Le dissident Manuel Cuesta Morua, Afro-Cubain de 57 ans, dénonce "un racisme comme reste du passé, et structurellement caché, installé dans les dynamiques économiques, institutionnelles et politiques".

   
Pourtant, dès 1962, Fidel Castro décrétait la fin de toute discrimination raciale. "On était romantiques et on ne s'est pas rendu compte que ce problème était beaucoup plus profond, qu'"il ne disparaît pas avec une loi", admet Tomas Fernandez. Le même Fidel reconnaissait en 2003 la persistance d'un racisme sous-jacent, "lié à la pauvreté et au monopole historique du savoir" par les Blancs.

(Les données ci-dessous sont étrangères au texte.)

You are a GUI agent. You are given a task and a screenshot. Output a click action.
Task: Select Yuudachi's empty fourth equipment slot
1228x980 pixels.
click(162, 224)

En novembre, le président Miguel Diaz-Canel a annoncé un programme pour "éliminer définitivement les vestiges du racisme", dénonçant la persistance de blagues racistes et d'annonces d'emploi stipulant la couleur de peau. 
    
Car les inégalités sont réelles : selon une étude de l'institut allemand Giga de 2019, 50% des Cubains blancs disent avoir un compte bancaire, contre seulement 11% des Noirs, 31% des Blancs ont voyagé à l'étranger, contre 3% des Noirs, et les Blancs contrôlent 98% des entreprises privées. "Même si tu me garantis un droit dans la loi, cela ne veut pas dire que j'ai toutes les conditions économiques et sociales pour faire valoir ce droit", soupire Alexander Holl.